Proprio al centro della regione mitteleuropea troviamo dall’anno scorso il governo ungherese di destra guidato da Viktor Orbán, che con la propria maggioranza parlamentare del 68% e l’appoggio esterno della destra estrema può anche modificare la Costituzione, e dal primo gennaio di quest’anno ha pure la presidenza semestrale dell’Unione Europea. Ma dà non poche preoccupazioni alle strategìe euroatlantiche di stabilizzazione dell’Europa sudorientale.

Rispetto al precedente governo di centrosinistra questo è infatti autoritario, anche a danno della libertà di stampa, e tanto nazionalista da avere emanato immediatamente una legge che restituisce unilateralmente la cittadinanza ungherese alle minoranze màgiare dei territori ceduti ai Paesi confinanti: Romanìa, Serbia, Ucraina, Slovacchia, Slovenia, Austria. L’ha ricalcata su quella italiana recente (124/2006) verso Slovenia e Croazia, e non è problema da poco, perché in ambedue i casi si tratta di una violazione unilaterale senza precedenti dei Trattati di pace e della sovranità dei Paesi confinanti, e con ciò dei fondamenti del diritto internazionale.

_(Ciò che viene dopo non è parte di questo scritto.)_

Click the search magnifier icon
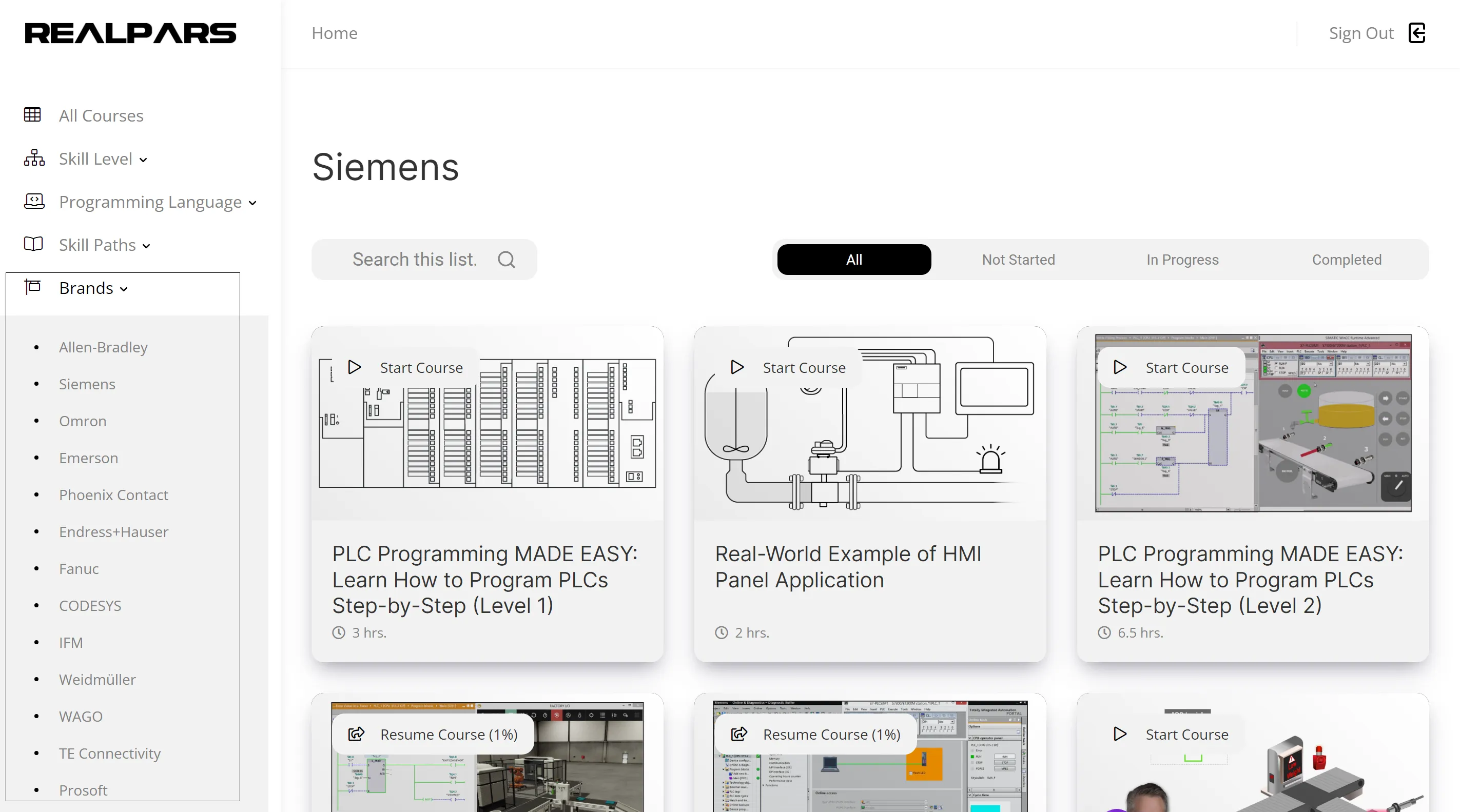Viewport: 1460px width, 812px height. [x=506, y=260]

Ma il caso italiano è obiettivamente limitato a rivendicazioni, scoraggiate da Washington, su una piccola area orientale mistilingue perduta con la seconda guerra mondiale poco più di vent’anni dopo averla ottenuta con la prima. Mentre l’Ungheria ha perduto sin da allora (1920) territori storici antichi ed enormi, sia màgiari che d’altre nazionalità o misti, dove sono rimaste minoranze ungheresi per un totale di 3 milioni e mezzo di persone. E rivendicarli significa poter destabilizzare l’intero Sudest europeo.

Sul piano economico e geopolitico il governo Orbán ha invece inaugurato una strategìa di riaggregazione dei territori ex austro-ungarici che può essere decisiva anche per rivitalizzare Trieste ed il suo porto. Le ragioni dell’iniziativa di Budapest sono molto semplici: quell’antica unità plurinazionale di popoli e Paesi era fondata in realtà sulla loro gravitazione geoeconomica comune, che la frammentazione politica seguìta alla prima guerra mondiale ha spezzato isolandoli rovinosamente. E lasciando particolarmente isolato il suo nucleo centrale ungherese, così come il loro terminale marittimo di Trieste.

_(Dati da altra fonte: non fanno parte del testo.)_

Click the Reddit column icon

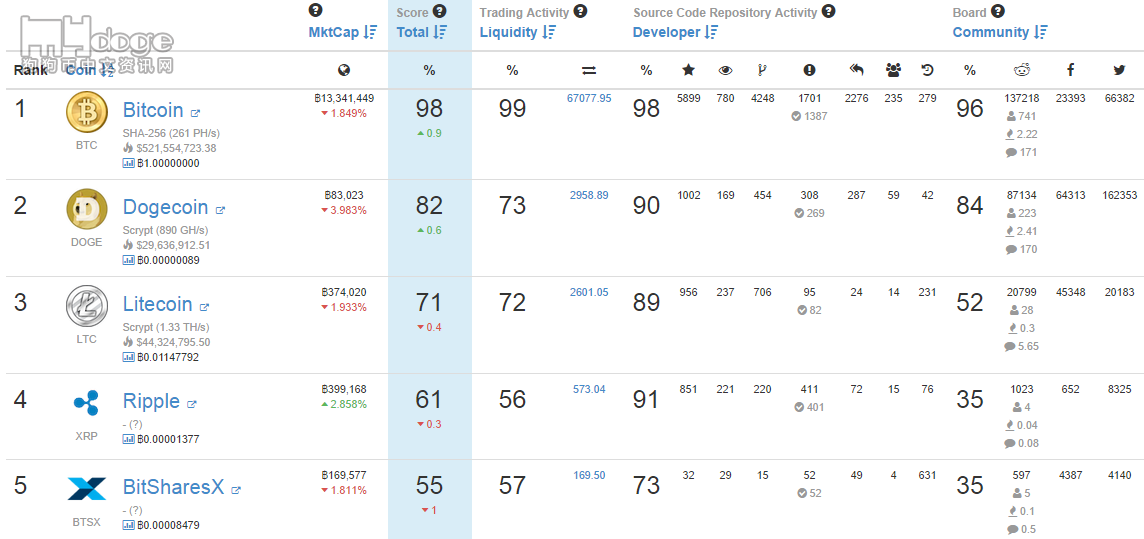click(1021, 70)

Un primo passo, simbolico e concreto, di questo ritrovarsi nella nuova Europa è consistito nella recente iniziativa ungherese di un Congresso delle Camere di Commercio fondate durante la Monarchia austro-ungarica, che vi hanno partecipato con entusiamo attivo d’idee, richieste e progetti. E contemporaneamente si stanno sviluppando nuovi accordi di cooperazione economica e libero scambio tra i Paesi dell’area frammentata invece dal conflitto dissolutivo della Jugoslavia.

In sostanza, si stanno riavviando modernamente i flussi economici naturali che nel passato diedero a Trieste il massimo di lavoro e vitalità. E questo da dipendere la nostra capacità di reinserimento attivo dalla qualità professionale e culturale della nostra classe dirigente economica e politica, che nel lunghissimo degrado della città si sono invece ridotte al di sotto di ogni commento.

A questo punto sta dunque a noi cittadini fare alcune scelte fondamentali. In politica, dobbiamo selezionare col voto i nostri rappresentanti non più sulle stupide manfrine locali e nazionali, ma per impegno intelligente su queste nuove prospettive europee. In economia dobbiamo favorire l’afflusso di intelligenze e forze imprendoriali nuove, ed offrire seriamente i servizi delle nostre strutture portuali, sia ordinarie che di Porto Franco internazionale. E nella cultura dobbiamo tornare a riconoscere fratelli, senza più fisime nazionalistiche, tutti i popoli della Mitteleuropa con i quali Trieste ha condiviso dal 1382 al 1918 oltre mezzo millennio di vita e di storia, testimoniate dalle stesse origini felicemente commiste della gran parte di noi.